And the playing of the piano business, that's just simply
so that I can hear the complexity of the harmonic motion
in slow motion, so that I can, I can see
how things are working together simultaneously at a lot of levels.
And then finally, the last thing I do
is well I, I should have said this differently.
The first thing I do is I take a clean copy of the
score, because I'm likely to ruin the score with my first set of marks.
>> Hm.
>> That was a standard joke when I first began teaching.
I just went out with the kids, kids folders and I took out
their copy that they never marked in and I put in the one that
I'd already ruined and for about a month thereafter, the kids would raise
their hands in different places and say, Mr.Hoft, somebody wrote all over my music.
What's wrong with my music?
And I'd say, people who are writing all over the, it
took them a while to figure out it was me all along.
[LAUGH] But basically, I, I now anticipate making mistakes, so I
take a clean copy of the score before I ever do
it and I work off the copy as much as possible
and retain my score until I actually have the decisions made.
>> It's almost like in math, showing your work, you do
your work on one thing and then show your answer on another.
>> Yes.
That's exactly, that's a good way of putting it.
Until I actually hear them attempt to sing it I
don't know what I've missed, and I always miss something.
I've grown to expect the, actually I sort of look forward to the missing.
I think it would be boring if you were
dead accurate every time and sometimes they surprise me in
terms of what they can do and I let that
let that dictate where I can try and take them.
Some years ago we did a Richard Strauss piece that just had
an impossible phrase at the, at the tempo that was marked A.
It was ridiculously high.
The, it was dynamically extreme from both ends.
So it was ridiculously big to ridiculously small and controlled.
And, and the phrase was a page and a half long.
It was insane.
It's not physically possible.
So I had marked in all sorts of provisional breaths.
And even though that interrupted the flow of the text and
how he was trying to express what he was attempting to express.
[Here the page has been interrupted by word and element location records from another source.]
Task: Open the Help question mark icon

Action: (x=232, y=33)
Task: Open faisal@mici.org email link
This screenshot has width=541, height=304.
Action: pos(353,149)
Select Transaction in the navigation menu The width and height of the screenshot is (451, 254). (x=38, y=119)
The, the text loosely speaking talked about an unending search
for peace, and it, he used funny modulations and funny
resolutions to reflect the idea that mankind is permanently looking
for a peace that's elusive and difficult to find and,.
>> He wrote it?
>> He wrote it, yeah.
And he wrote right into it.
And so I put it in all these little provisional breaths, and then when we
first started doing it, I told my guys, take the breaths here, here and here.
And when we got there they said, that feels really weird.
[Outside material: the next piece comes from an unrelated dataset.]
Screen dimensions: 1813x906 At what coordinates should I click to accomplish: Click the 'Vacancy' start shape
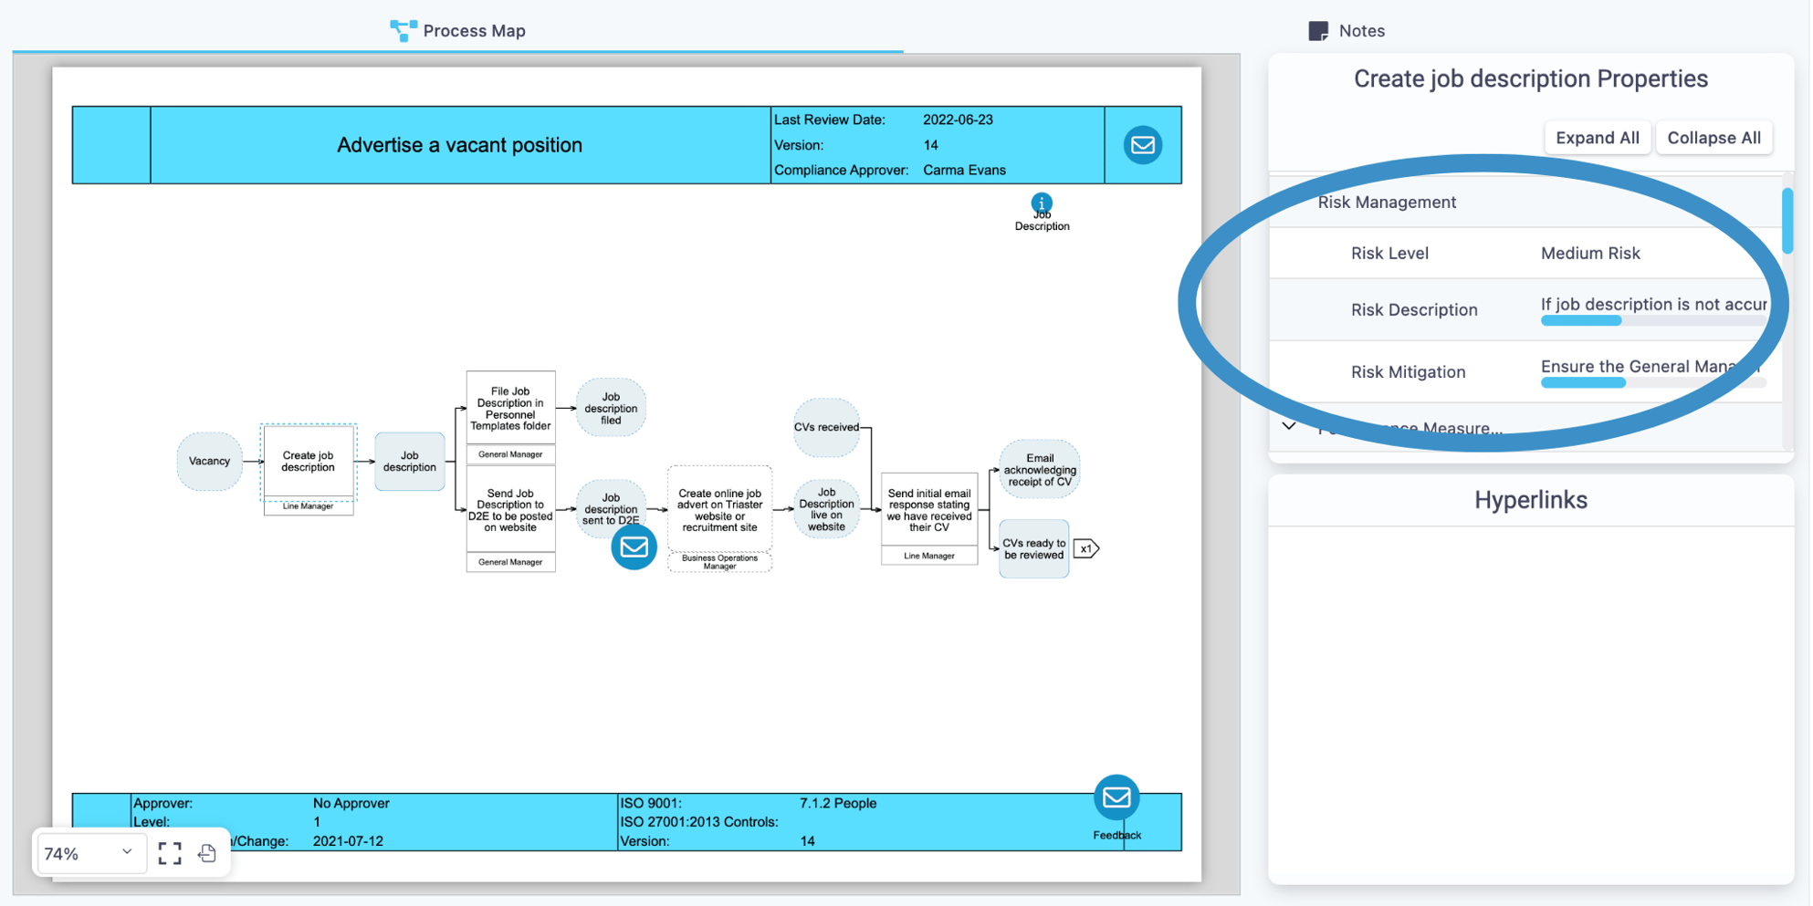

And I said, well that's because there's not supposed to be a breath there.
And they said, well, why did you tell us to breath?
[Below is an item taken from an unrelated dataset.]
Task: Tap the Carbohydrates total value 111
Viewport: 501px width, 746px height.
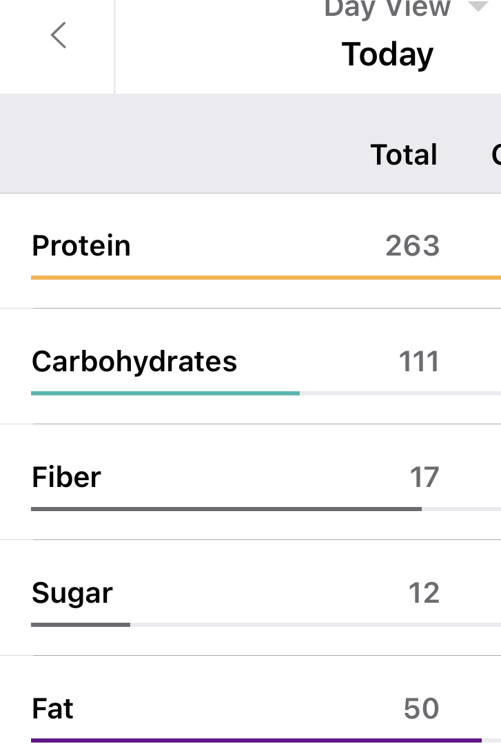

And I said because I didn't think you could do it.
And they said, well, don't you think you should have let us try?
[LAUGH].
>> I did!
And we ended up stagger breathing our way through
page after page after page of that silly thing.
And we still ran into problems because there were times depending on
how many of them had to breathe in order to carry the.
It got so totally individual that the certain voices had to breathe
at certain points in order to be available to sing certain notes
in certain places because they were the only ones who could manage
or control that kind of thing and it was a really interesting experience.
But I've grown to almost accept that as part of
the fascination, the creative process of the recreative process, you know?
I don't know for certain what they're going to bring to the equation.
And my preparation is essentially a framework.
I want to get it in my hand and get it in my voice, and get it
in my ear, and get it in my psyche, my mind and then see what happens.
And then we get right down to brass tacks.
>> Yeah, there's a great dichotomy between the process that you outline, in terms
of figuring out the context of the piece and how the piece is broken down.
And then forms how you work your score in terms of perhaps
highlighting and that informs how you
conduct because it's all connected and then
balancing that with this kind of living, breathing organism that it might
all change, or at least be adjusted as we get into our rehearsal.
>> Mm-hm.
Well, tempo is a critical thing, even in Renaissance music
where the top piece is more or less in a frame.